Koroviev echó la historia clínica a la chimenea.

— Si no existe el documento, no existe la persona — dijo Koroviev con satisfacción.

—¿Y éste es el libro de registro de su casa?

— Sí…

—¿Quién está empadronado? ¿Aloísio Mogarich? — Koroviev sopló en una página del registro—. ¡Zas! Y ya no está; además, les ruego que olviden su existencia. Y si se extraña el dueño, dígale que ha soñado con Aloísio. ¿Mogarich? ¿Qué Mogarich? ¡No hubo tal Mogarich! — el libro encuadernado se evaporó de las manos de Koroviev—. Ya está en la mesa del casero.

— Tiene razón — dijo el maestro, sorprendido por el trabajo tan limpio de Koroviev—, si no existe el documento, no existe la persona. Yo, por ejemplo, no tengo ningún documento.

—¡Perdón! — exclamó Koroviev—. Eso es una alucinación, aquí tiene su documento — y se lo dio al maestro. Luego levantó los ojos al cielo y susurró con dulzura a Margarita—: Y esto son sus cosas, Margarita Nikoláyevna — y Koróviev le entregó a Margarita el cuaderno con los bordes quemados, la rosa seca, la foto y, con especial cuidado, la libreta de la caja de ahorros—; diez mil, justo lo que ha ingresado, Margarita Nikoláyevna. No queremos nada ajeno.

— Antes me quedaría sin patas que tocar nada ajeno — exclamó el gato, inflado, mientras bailaba sobre la maleta para cerrar en ella todos los ejemplares de la desdichada novela.

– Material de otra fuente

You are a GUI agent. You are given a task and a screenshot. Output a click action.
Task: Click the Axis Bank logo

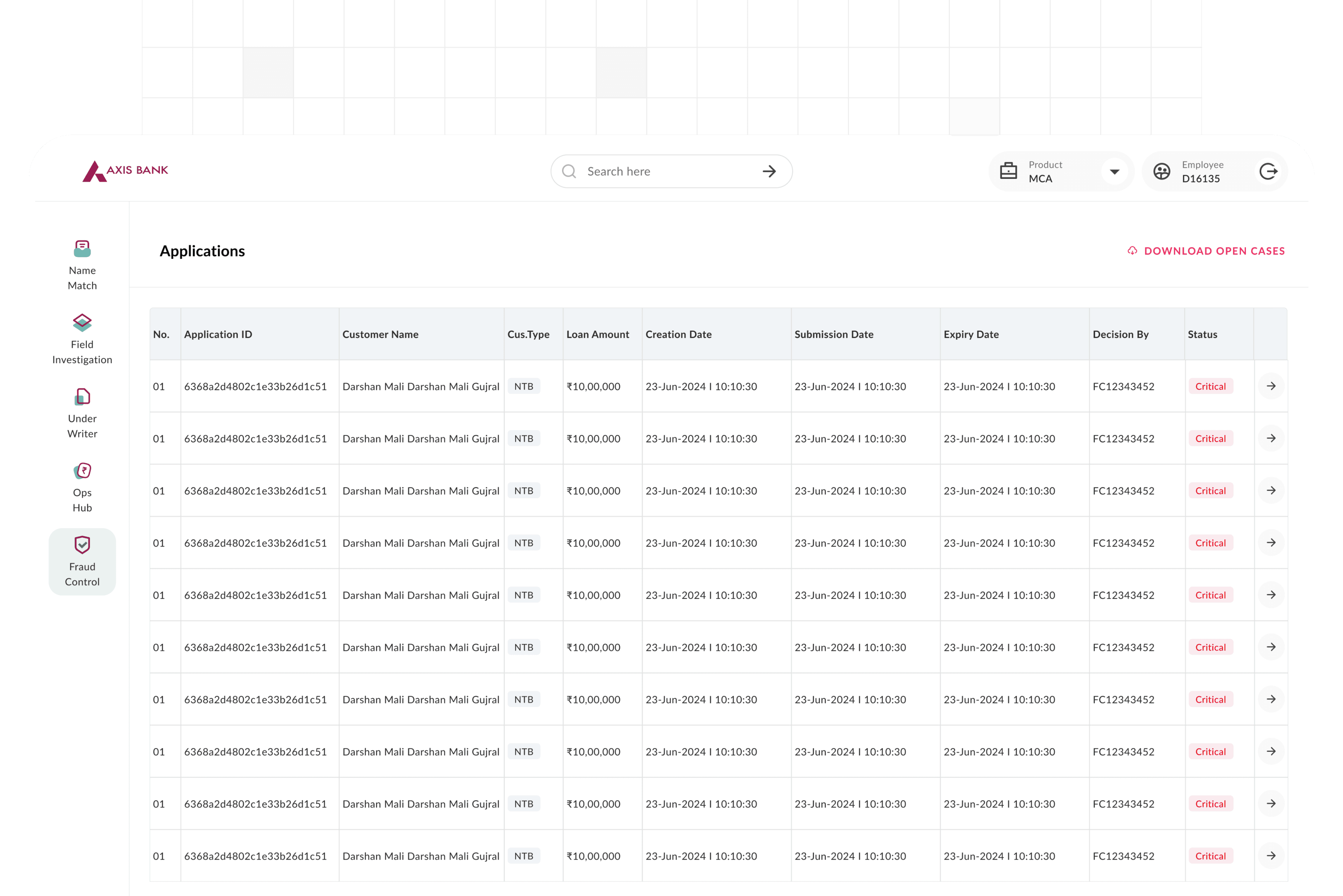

— También sus documentos — seguía Koróviev, entregándoselos a Margarita; luego, volviéndose a Voland, añadió respetuoso—: ¡Eso es todo, messere!

— No, todavía falta algo — respondió Voland, levantando la cabeza del globo—, ¿dónde quiere, mi querida donna, que meta su séquito? Yo, personalmente, no lo necesito para nada.

Por la puerta abierta entró corriendo Natasha y gritó:

—¡Que sea muy feliz, Margarita Nikoláyevna! — saludo con la cabeza al maestro y se dirigió de nuevo a Margarita—: Yo lo sabía todo.

— Las criadas siempre lo saben todo — dijo el gato levantando la pata con aire significativo—; quien piense que son ciegas, se equivoca.

—¿Qué quieres, Natasha? — preguntó Margarita—. Vuelve al palacete.

— Margarita Nikoláyevna, cielo — suplicó Natasha, poniéndose de rodillas—, pídale — miró de reojo a Voland— que me deje de bruja. ¡No quiero volver al chalet! ¡No quiero casarme con un ingeniero o con un técnico! El señor Jaques, en el baile de ayer, me hizo una proposición — Natasha abrió el pañuelo y enseñó unas monedas de oro.

Margarita dirigió a Voland una mirada interrogadora. Voland inclinó la cabeza. Entonces Natasha se le echó a Margarita al cuello, le dio varios besos ruidosos y, con un grito triunfante, salió volando por la ventana.

En su lugar apareció Nikolái Ivánovich. Había recobrado su aspecto normal anterior, el humano, pero estaba muy hosco, incluso irritado.

— A éste le dejaré que se marche con una alegría especial — dijo Voland, mirando a Nikolái Ivánovich con repugnancia—, con muchísimo gusto; aquí sobra.

— Solicito que se me entregue un certificado — habló Nikolái Ivánovich, mirando alrededor espantado, pero con una voz muy insistente— acreditando dónde he pasado la noche anterior.